Montage (Jackpot January #29)
- Ash Hutchings
- Feb 1
- 2 min read
If I could go back and cut out a word from each of these previous posts, which would I choose?
Imagine your life as something you hold in your hands, made of fragile glass, and you drop it. It shatters into a thousand pieces. Do you think you could put it back together right? Would you want to?
I’ve tried collage, tried writing with the ‘cut and stick’ method before. It’s not that the results are bad, it’s just that my heart isn’t in it. I think I’ll always like making more than rearranging.

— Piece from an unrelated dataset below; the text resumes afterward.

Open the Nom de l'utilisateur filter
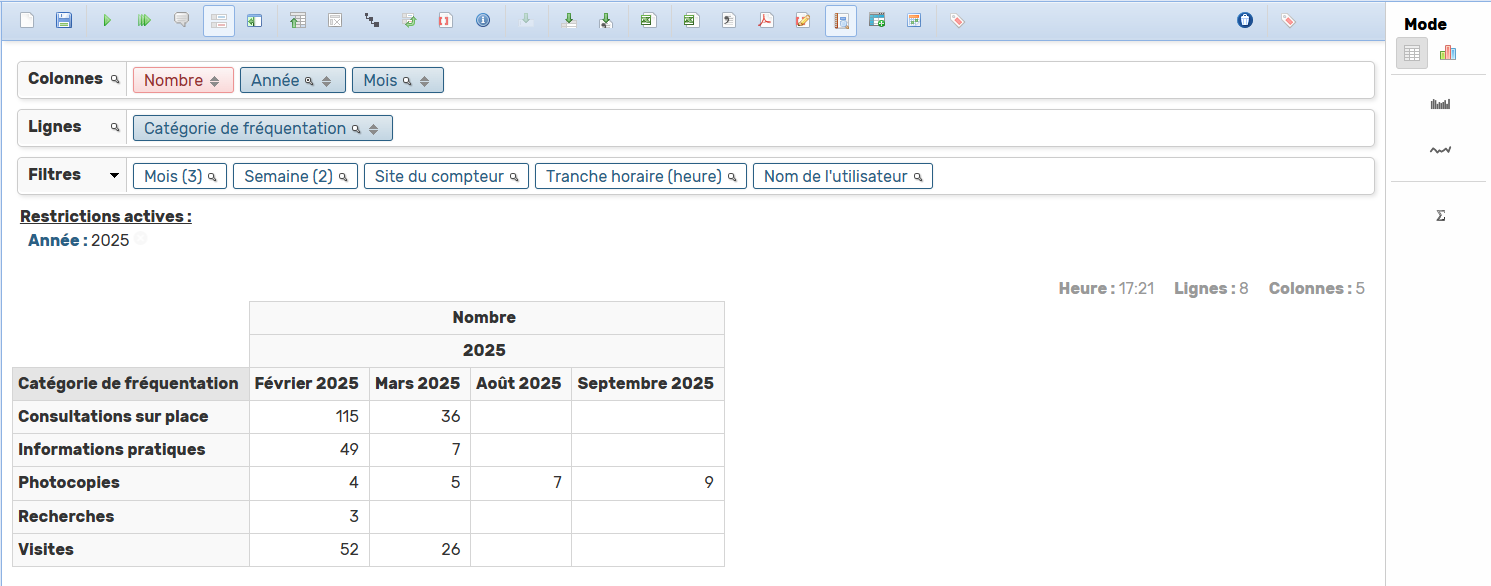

Collage and montage differ mainly in the relationship between their constituent parts. A montage is a bunch of semantically-related clips that imply change over the passage of time. For instance, the classic training montage in every sports film shows the actor(s) doing a bunch of exercise to get fit for their sport. A collage, on the other hand, may contain some relationship between its elements, but if there is one, it is always open to interpretation. A montage is open, and a collage is closed.
When you try and arrange events into an order, you cannot create pure collage in your head. We think in terms of montage, in terms of connected events that provoke change across time.

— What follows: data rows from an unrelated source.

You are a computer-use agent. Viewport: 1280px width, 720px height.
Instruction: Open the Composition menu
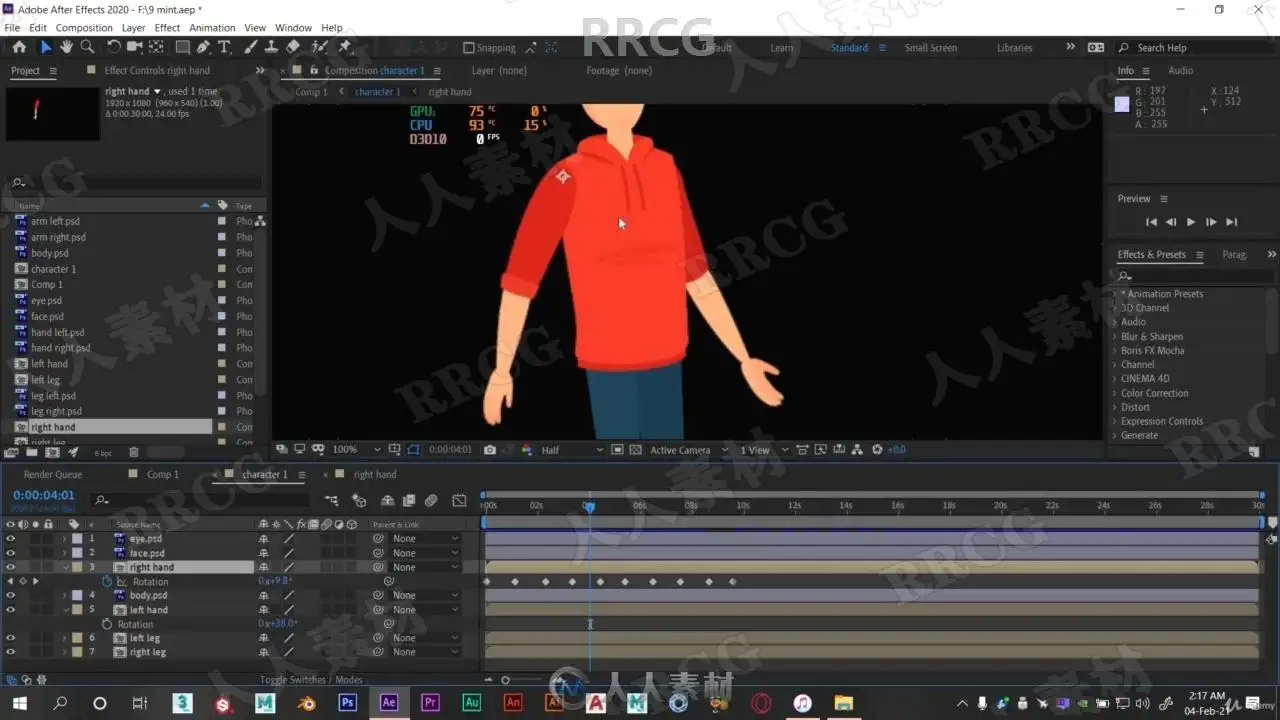pyautogui.click(x=84, y=28)
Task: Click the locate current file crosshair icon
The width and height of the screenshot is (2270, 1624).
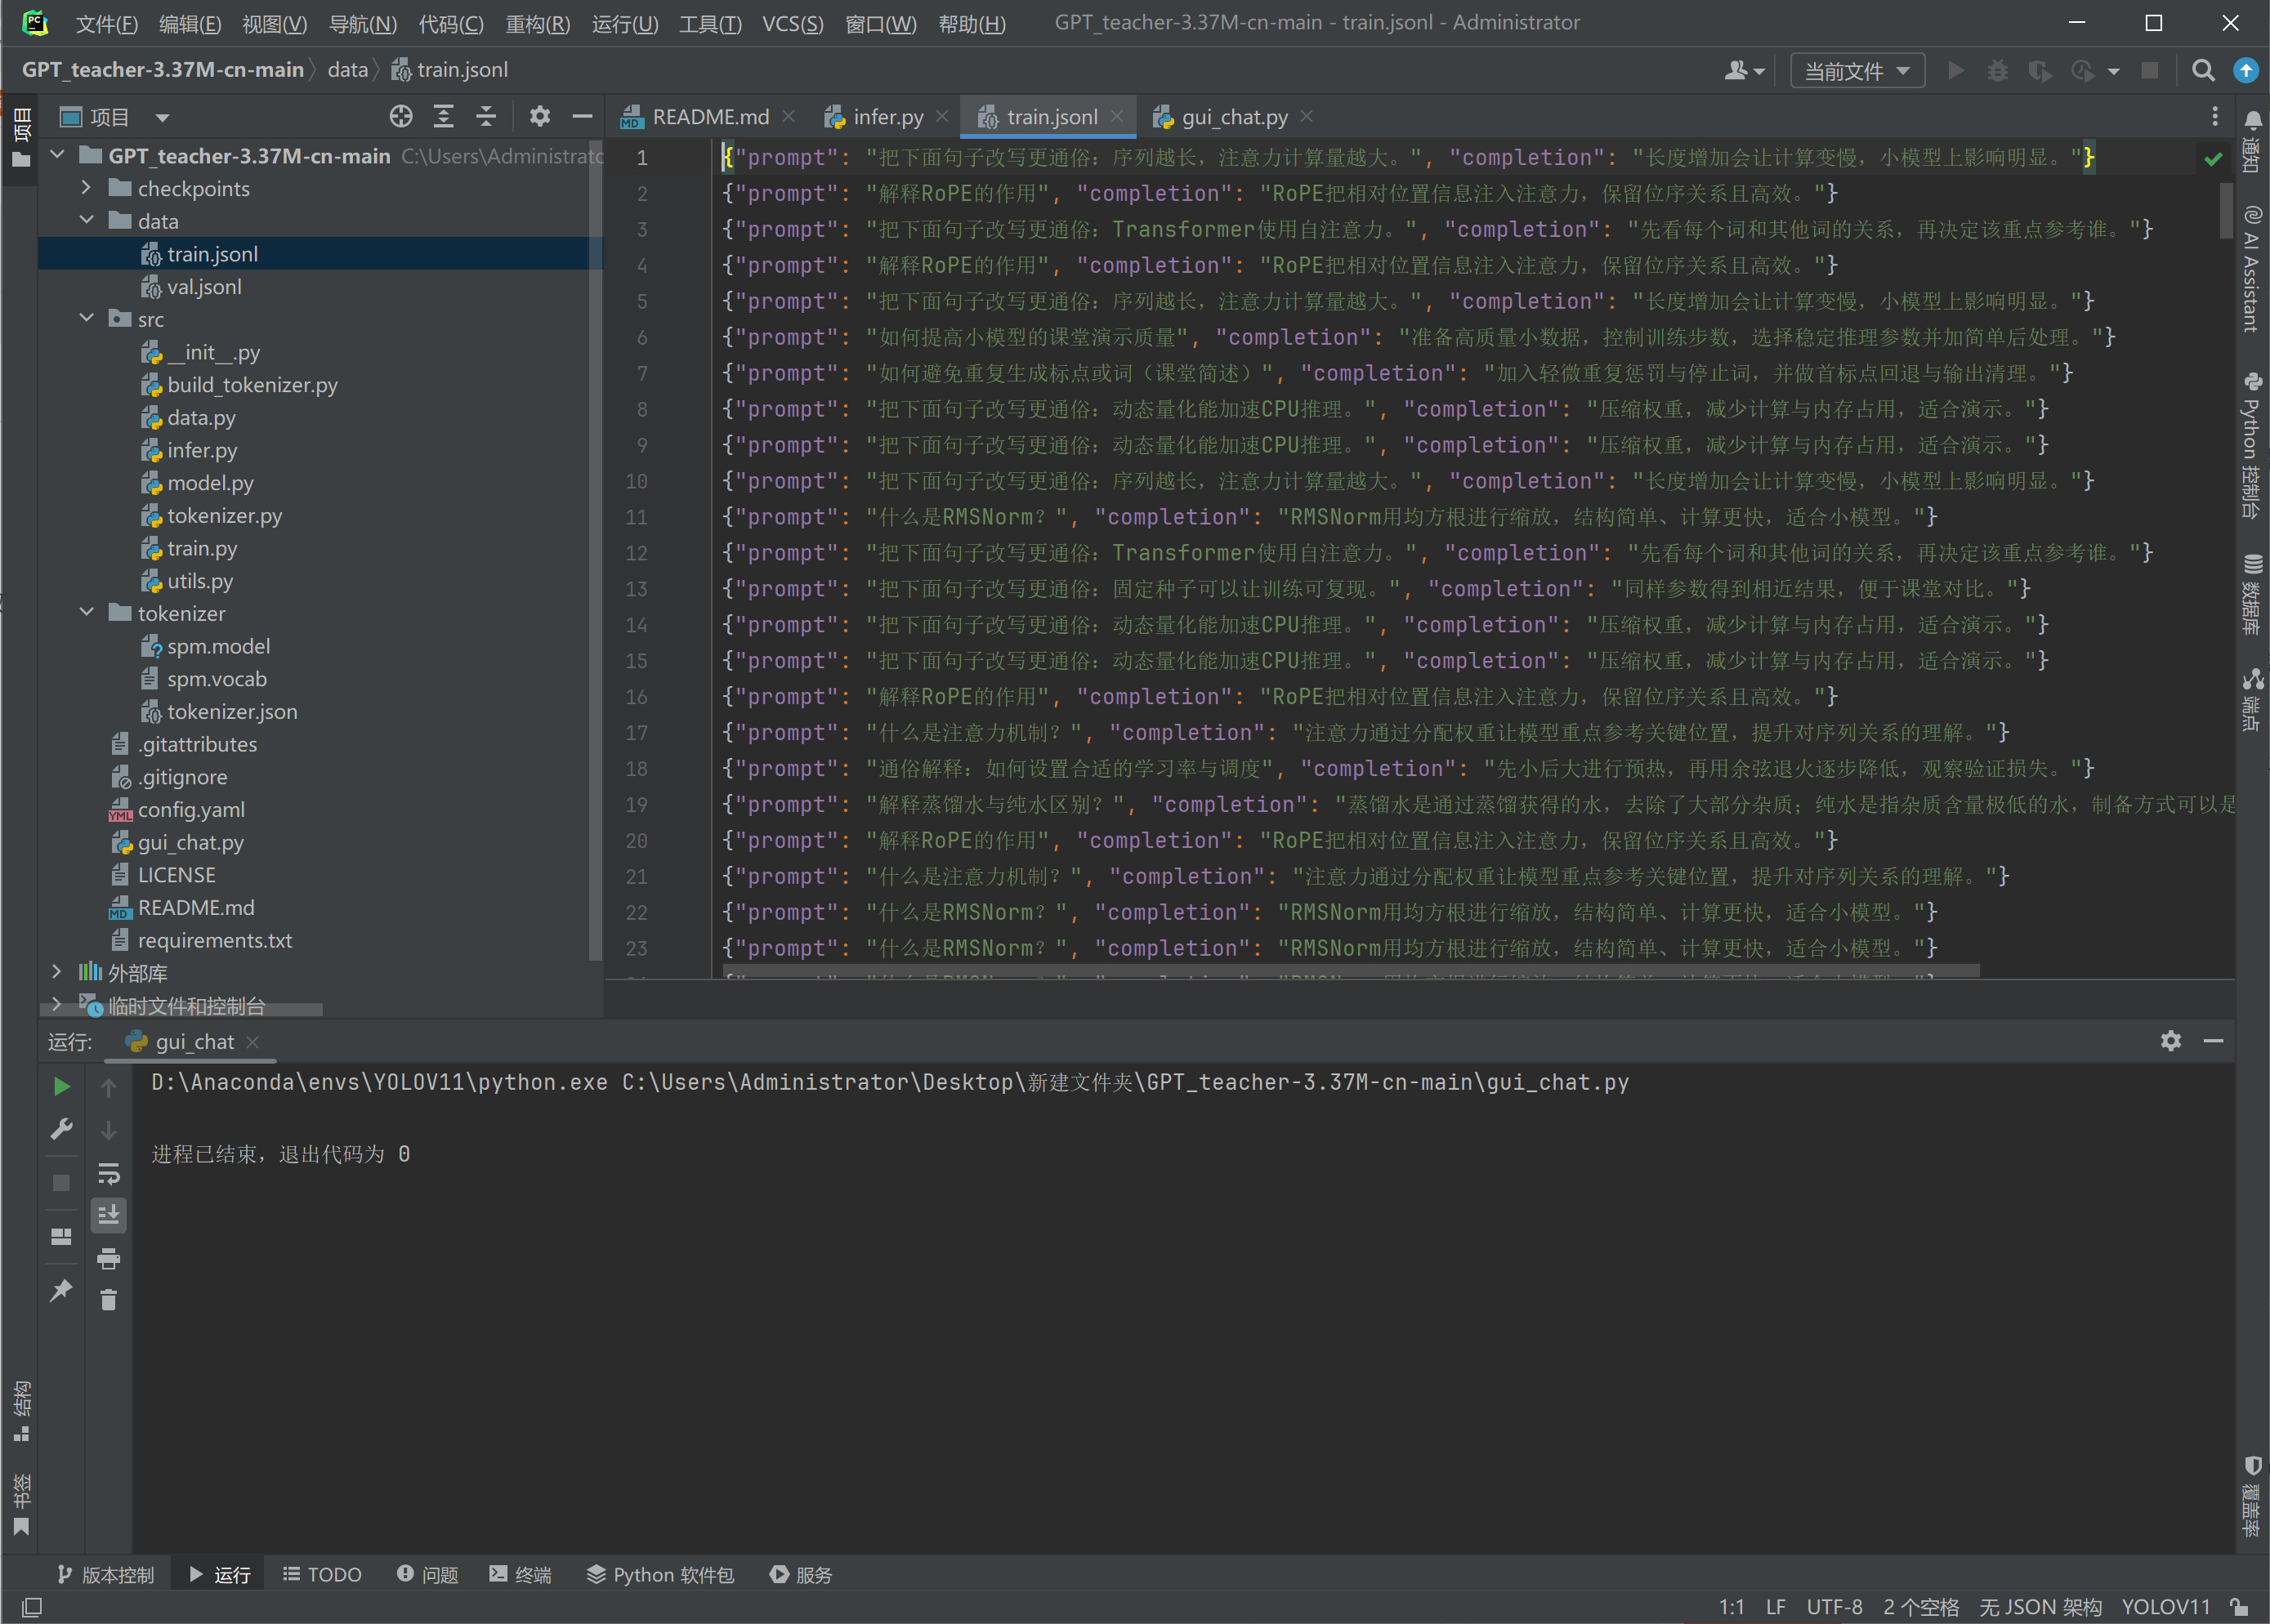Action: 401,117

It’s cool to think I could make something new just by mixing up everything I’ve ever written; I’d love to do collage like that. But what saddens me is knowing I could never get rid of the drive to make it mean something, to arrange it in a coherent manner or at least a manner which has some kind of meaning or association.
None of us can really escape from that instinct to connect things. It’s automatic, our brains do it without asking.